» **Problem description**: Reproduce everything in the article below about the Green Lane Farm log cabins, from "Planning officers have" down to "proposed log cabins.".

» **Text segment**:
COUNCILLORS look set to approve controversial plans for accommodation for vulnerable young people, despite objections from residents.
The proposed application would see six log cabins sited at Green Lane Farm, in Neasham Road, near Hurworth.
Operated by a charitable organisation, the cabins would provide supported accommodation primarily for vulnerable pregnant women, unsupported mothers and young families between the ages of 16 to 25.
Under the proposals, to be considered by Darlington Borough Council's planning committee next week, a small car park and associated landscaping would be undertaken with existing stables extended into manager’s accommodation.
The planning application stressed that the cabins are not designed for long-term residency and the desirable, rural setting is needed to provide stability and enable vulnerable individuals and families the opportunity to leave their home environment to receive support from trained professionals.
Its assessment read: “The facility would enable users to develop a support plan with support workers and would also help users to develop the necessary skills to move onto independent living.”
Local residents, however, have raised concerns about the application.
A total of 57 letters of objection have been received.
Of particular concern is the isolated location of the proposed site, potential for an increase in anti-social behaviour from the cabin’s occupiers and a previous failed application for a similar scheme.
The previous proposal was refused in November 2006, due to the potential impact on the countryside, highway safety concerns and the un-sustainability of a project developed outside of defined development limits.
Planning officers have acknowledged that the current proposed development again falls outside the identified development limits of the borough of Darlington’s Local Plan.
The proposed site has no street lighting or access to public transport, and local residents believe such a development could lead to the sub-urbanisation of an area marked as Community Woodland.
The Campaign to Protect Rural England has also objected to the application, stating:
“There will be an unacceptable impact on the landscape of the surrounding area and the lack of a footpath into Darlington could bring road safety issues.”
Hurworth Parish Council also questioned the proposed log cabins.
Its objection read: “There are already 116 similar buildings which have received planning permission in the immediate vicinity of which only 20 have been built.
“There seems no immediate market or need for the log cabins.”
Despite the proposal proving contrary to development plan policy, planning officer believe that the proposed location is needed.
Papers prepared for members state: “The economic benefits for the proposal would be the creation of seven new jobs.
“The social benefits of the proposal would be the creation of a safe and therapeutic environment for both young mothers and vulnerable children, in a location removed from the urban area."
The committee meets on Wednesday, at 1.30pm, in the town hall.

» **Excerpted data**:
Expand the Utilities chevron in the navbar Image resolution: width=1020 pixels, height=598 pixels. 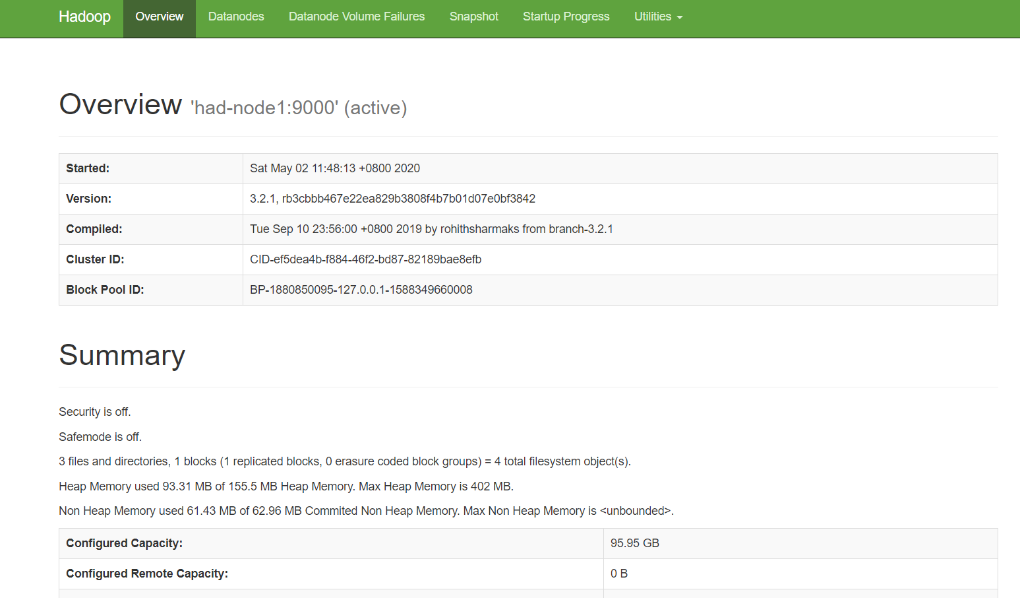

...

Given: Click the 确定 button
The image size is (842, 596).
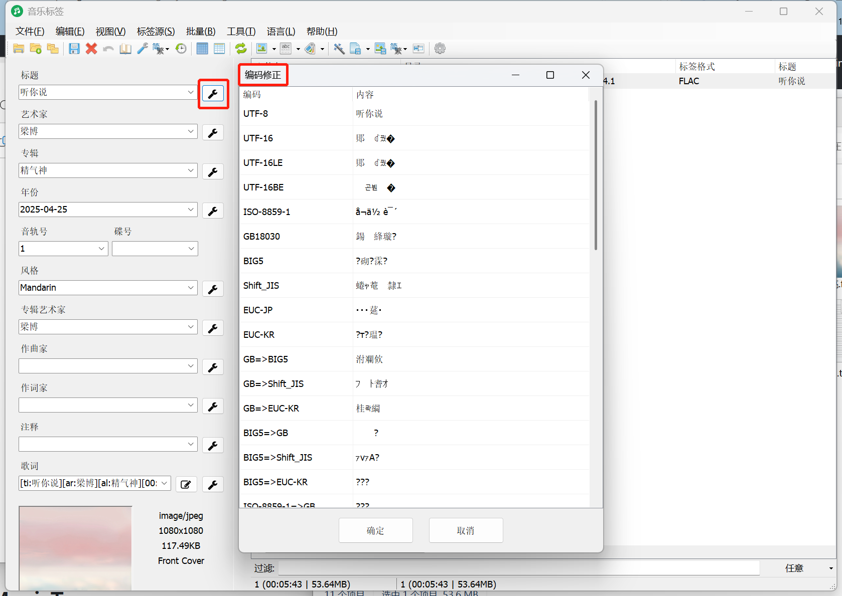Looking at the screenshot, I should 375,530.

» **Task response**:
Planning officers have acknowledged that the current proposed development again falls outside the identified development limits of the borough of Darlington’s Local Plan.
The proposed site has no street lighting or access to public transport, and local residents believe such a development could lead to the sub-urbanisation of an area marked as Community Woodland.
The Campaign to Protect Rural England has also objected to the application, stating:
“There will be an unacceptable impact on the landscape of the surrounding area and the lack of a footpath into Darlington could bring road safety issues.”
Hurworth Parish Council also questioned the proposed log cabins.